From the line with "167 (306, 953)" through the final line below, restate each line word for word and return nothing else.

(Stored data)

____________

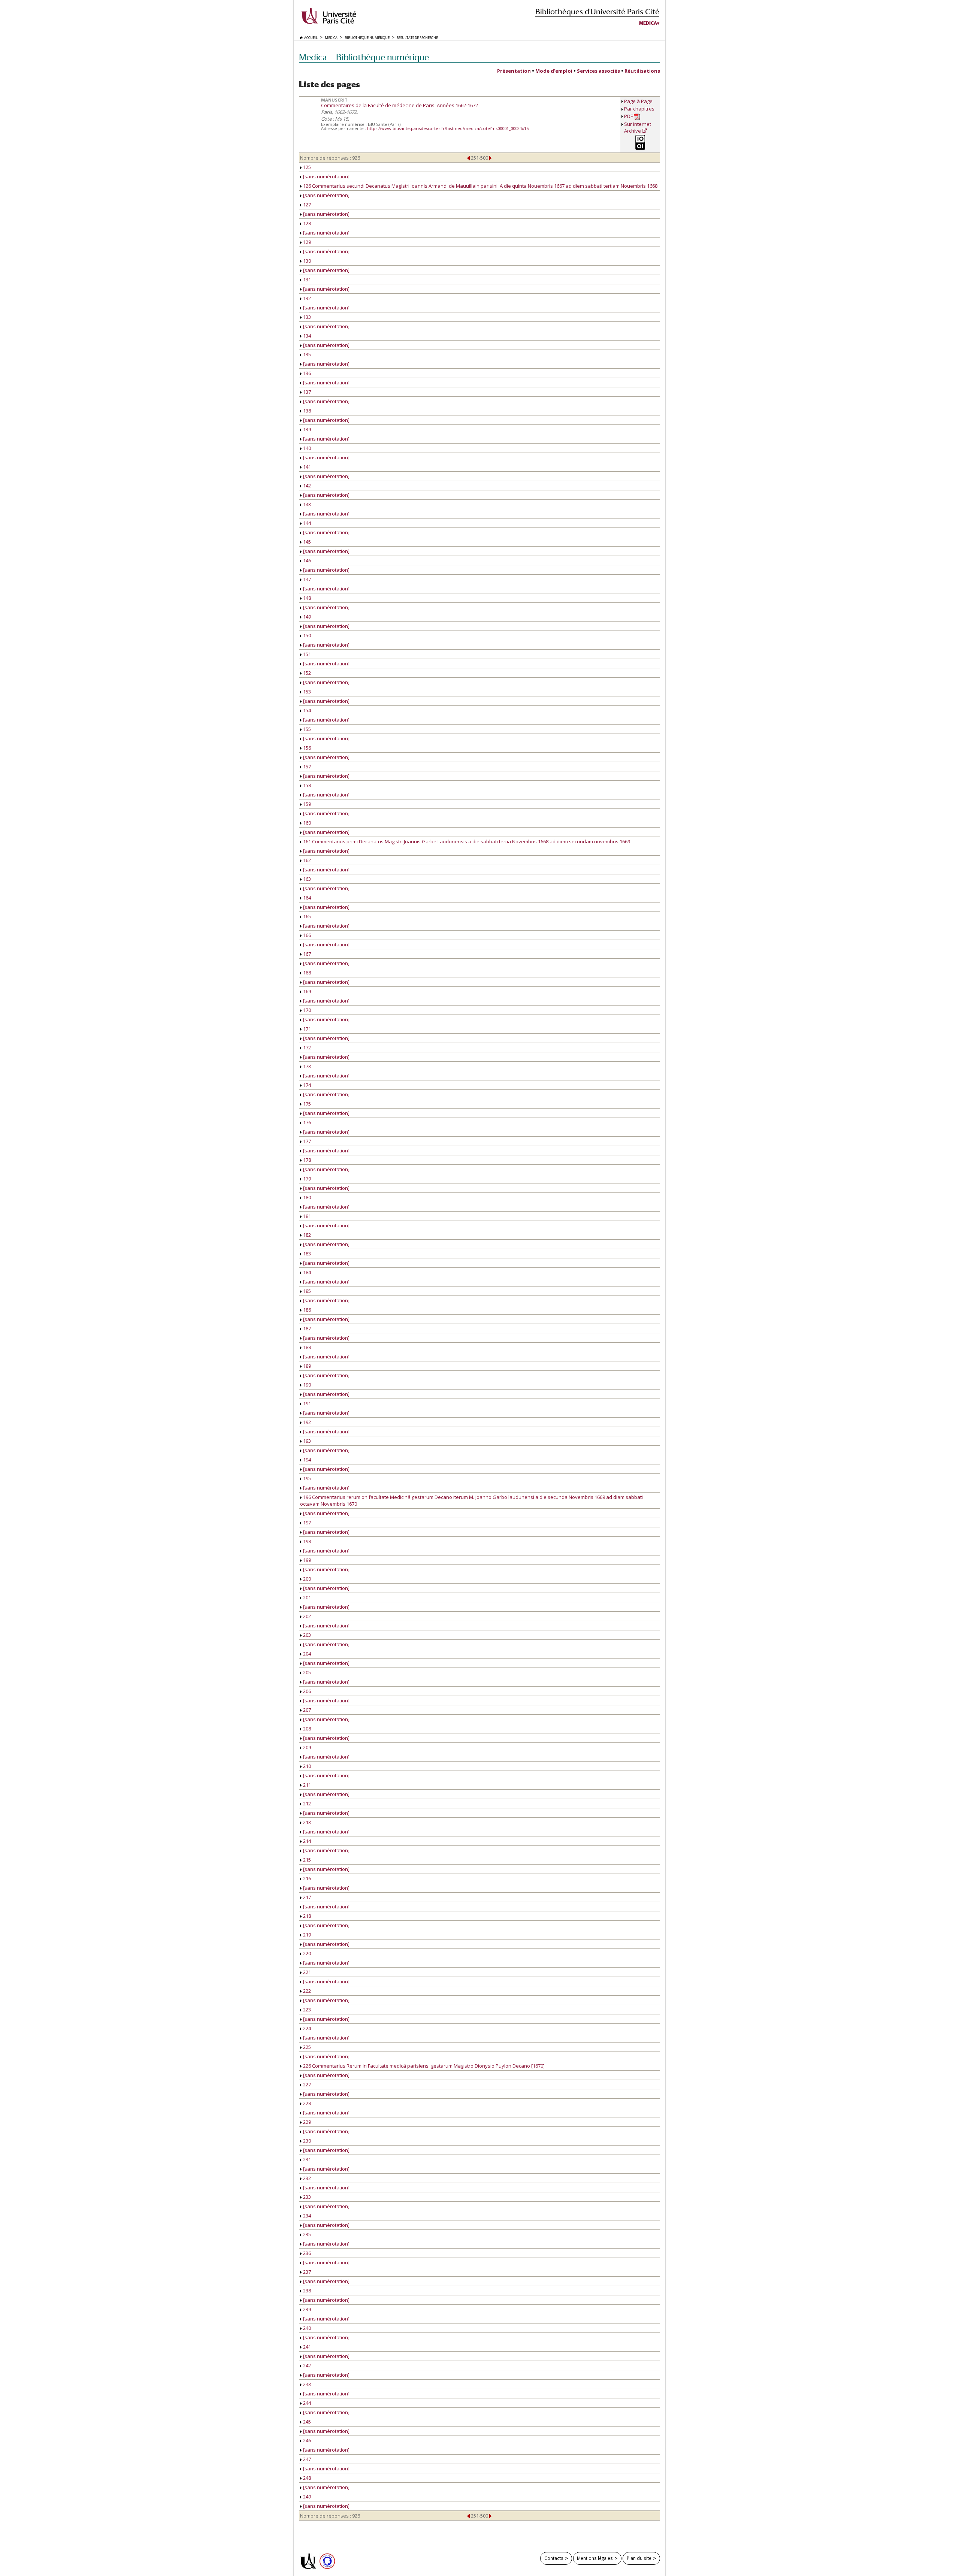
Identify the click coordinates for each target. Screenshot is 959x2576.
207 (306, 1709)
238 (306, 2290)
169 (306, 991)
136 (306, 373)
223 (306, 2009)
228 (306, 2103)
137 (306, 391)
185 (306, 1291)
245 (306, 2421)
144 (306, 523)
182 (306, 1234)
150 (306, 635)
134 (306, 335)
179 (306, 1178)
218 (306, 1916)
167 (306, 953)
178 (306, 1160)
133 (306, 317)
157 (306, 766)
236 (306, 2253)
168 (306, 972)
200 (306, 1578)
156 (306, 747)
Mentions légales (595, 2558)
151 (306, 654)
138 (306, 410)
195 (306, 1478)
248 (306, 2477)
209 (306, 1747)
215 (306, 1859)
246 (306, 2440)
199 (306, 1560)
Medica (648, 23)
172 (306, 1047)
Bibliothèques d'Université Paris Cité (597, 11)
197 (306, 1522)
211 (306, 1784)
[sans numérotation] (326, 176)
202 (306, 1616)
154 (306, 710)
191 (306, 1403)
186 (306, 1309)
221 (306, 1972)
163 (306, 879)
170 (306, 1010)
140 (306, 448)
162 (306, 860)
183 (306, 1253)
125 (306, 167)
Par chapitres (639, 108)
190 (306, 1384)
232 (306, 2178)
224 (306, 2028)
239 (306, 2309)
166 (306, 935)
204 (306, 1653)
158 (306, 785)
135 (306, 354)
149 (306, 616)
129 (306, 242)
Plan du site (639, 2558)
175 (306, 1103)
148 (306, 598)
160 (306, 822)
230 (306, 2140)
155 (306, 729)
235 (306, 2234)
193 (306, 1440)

____________

**Task solution**:
167 (306, 953)
178 (306, 1160)
133 (306, 317)
157 (306, 766)
236 (306, 2253)
168 (306, 972)
200 (306, 1578)
156 (306, 747)
Mentions légales (595, 2558)
151 (306, 654)
138 (306, 410)
195 (306, 1478)
248 (306, 2477)
209 (306, 1747)
215 (306, 1859)
246 (306, 2440)
199 (306, 1560)
Medica (648, 23)
172 (306, 1047)
Bibliothèques d'Université Paris Cité (597, 11)
197 (306, 1522)
211 (306, 1784)
[sans numérotation] (326, 176)
202 (306, 1616)
154 (306, 710)
191 (306, 1403)
186 (306, 1309)
221 (306, 1972)
163 (306, 879)
170 (306, 1010)
140 (306, 448)
162 (306, 860)
183 (306, 1253)
125 (306, 167)
Par chapitres (639, 108)
190 (306, 1384)
232 (306, 2178)
224 (306, 2028)
239 (306, 2309)
166 (306, 935)
204 (306, 1653)
158 (306, 785)
135 (306, 354)
149 (306, 616)
129 (306, 242)
Plan du site (639, 2558)
175 (306, 1103)
148 (306, 598)
160 (306, 822)
230 (306, 2140)
155 (306, 729)
235 (306, 2234)
193 (306, 1440)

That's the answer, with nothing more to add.